Conversations during on-the-road encounters with prospective students gave admission staff the opportunity to convey more about Smith’s distinctive characteristics, including the open curriculum, the natural beauty of the campus, the new Neilson Library, outstanding research facilities, and Smith’s own origin story as a women’s college. “We have a unique story to tell,” May said.
Likewise, new initiatives and policy changes to make a Smith education more accessible to all eligible students, along with efforts to streamline the application process, resonated with prospective students.
Specifically, Smith eliminated the requirement that students respond to the college’s separate supplemental questions that asked for short essay responses. Applicants are still required to submit one essay through the Common or Coalition Application. To make the financial aid application process more accessible for families, the college eliminated the Smith Application for Financial Aid and now requires only the FAFSA and CSS Profile, which are required by most private colleges.

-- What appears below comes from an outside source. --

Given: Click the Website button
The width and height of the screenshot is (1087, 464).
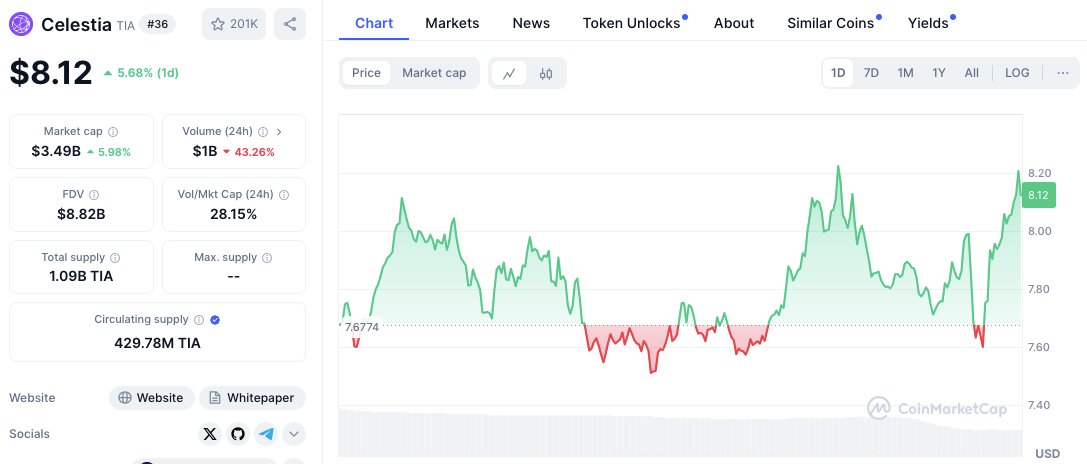Looking at the screenshot, I should click(x=150, y=398).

Smith is looking forward to its new partnership with QuestBridge, a national nonprofit organization that connects high-achieving low-income students to financial aid and scholarships at highly selective colleges, May said. The class of 2028 will include the first group of students admitted through the program.
This year, the college expects to enroll 630 new students. Admitted students have until May 1 to respond to Smith’s offers of admission to the class of 2027. Until then, the admission office hosts on-campus events, inviting accepted students and their families to the college, so they may meet current students, tour the campus, connect with faculty and administrators, and learn about all that Smith has to offer.